The LOST STORIES Channel

shedding new light on stories of old

News and Reviews - Volume One

Although perfectly positioned in an emerging market, Lost Stories might get lost again in the clutter of similar-looking titles

A Trilogy of Ancient Tales

An Unprecedented Window into the Past

In 1999, after twenty years of research and writing, W. Kent Smith published his first book, Lost Stories for All Ages: Apocryphal Literature for the 21st Century, amidst a flurry of other fictionalized accounts of apocryphal texts. Now, he is facing the fact that he may have a bittersweet pill to swallow, at least temporarily.

According to Rodolpho Carrasco, of the San Gabriel Valley Tribune:

“The representation of ancient texts is important enough for people and organizations to invest millions of dollars and countless hours. The reason is simple: At the dawn of the Third Millennium A.D., in a frenetically digital and mass migratory world, there is an ever-growing hunger for truth and meaning.” (Old Texts Come to Life in Modern World, March 6, 1999)

This demand has led to a rapidly developing genre, which has not only produced a frenzy amongst authors, publishers, and booksellers, but it has also brought apocryphal literature into renewed acceptance.

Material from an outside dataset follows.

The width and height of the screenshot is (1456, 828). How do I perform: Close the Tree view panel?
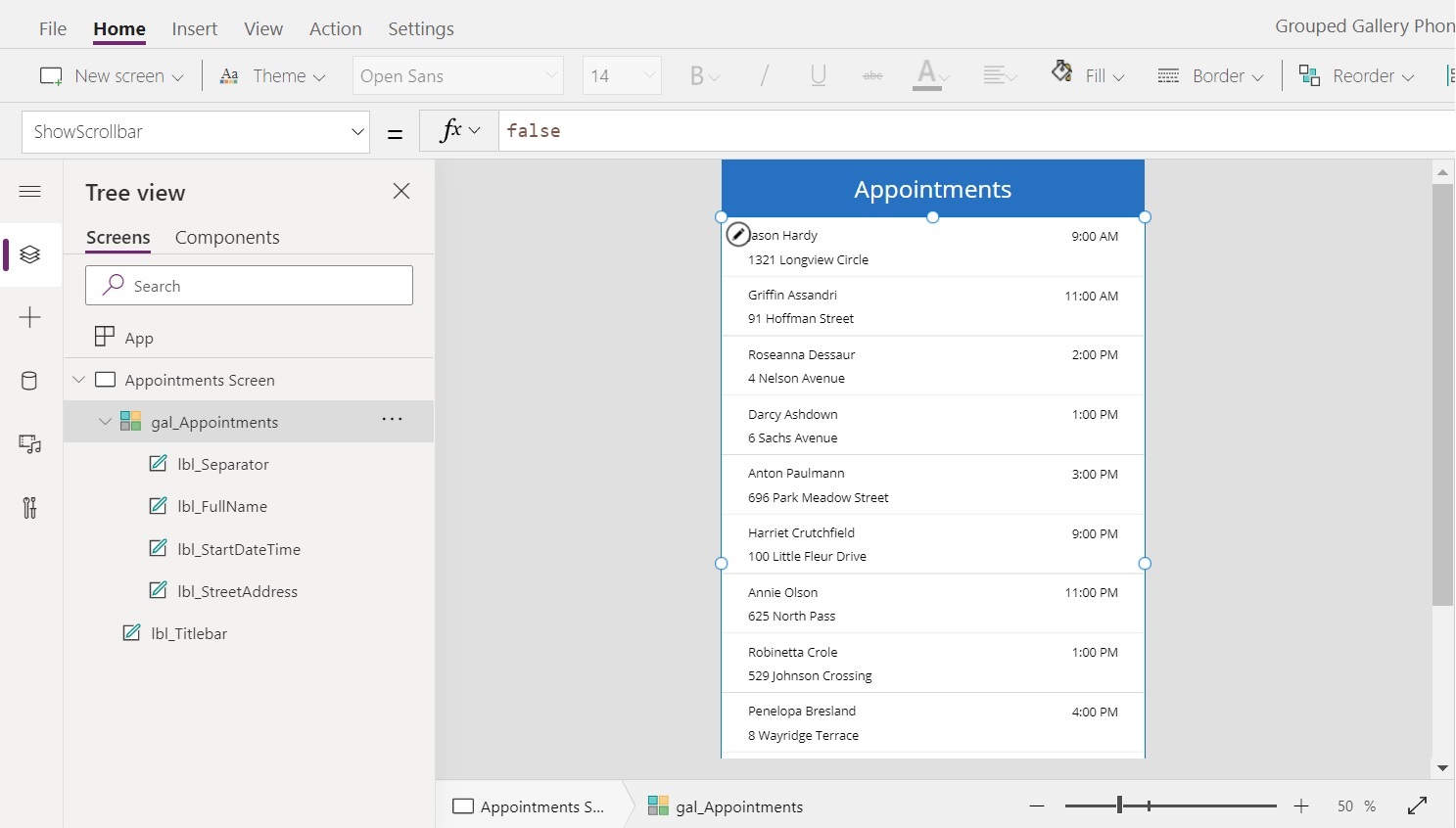click(x=401, y=191)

“But,” says Smith, “there are hazards in this feeding frenzy. A novel—like all fiction, for that matter—must create characters to tell an engaging story. Unfortunately, character development in ancient texts usually falls flat, so the author, in writing his fiction, is forced to fill in the missing pieces, making stuff up as he goes along. They call it ‘dramatic license.’ The result is a fictionalized novel where characters are, at least partially, based on conjecture, which tends to lead readers away from the real truths and meanings that are buried in these texts.”

With a love for the cinema, which began in his youth, Smith came to believe that the stories in apocryphal literature were “movies just waiting to happen. But non-fiction and the cinema seemed incompatible, especially biblical non-fiction.”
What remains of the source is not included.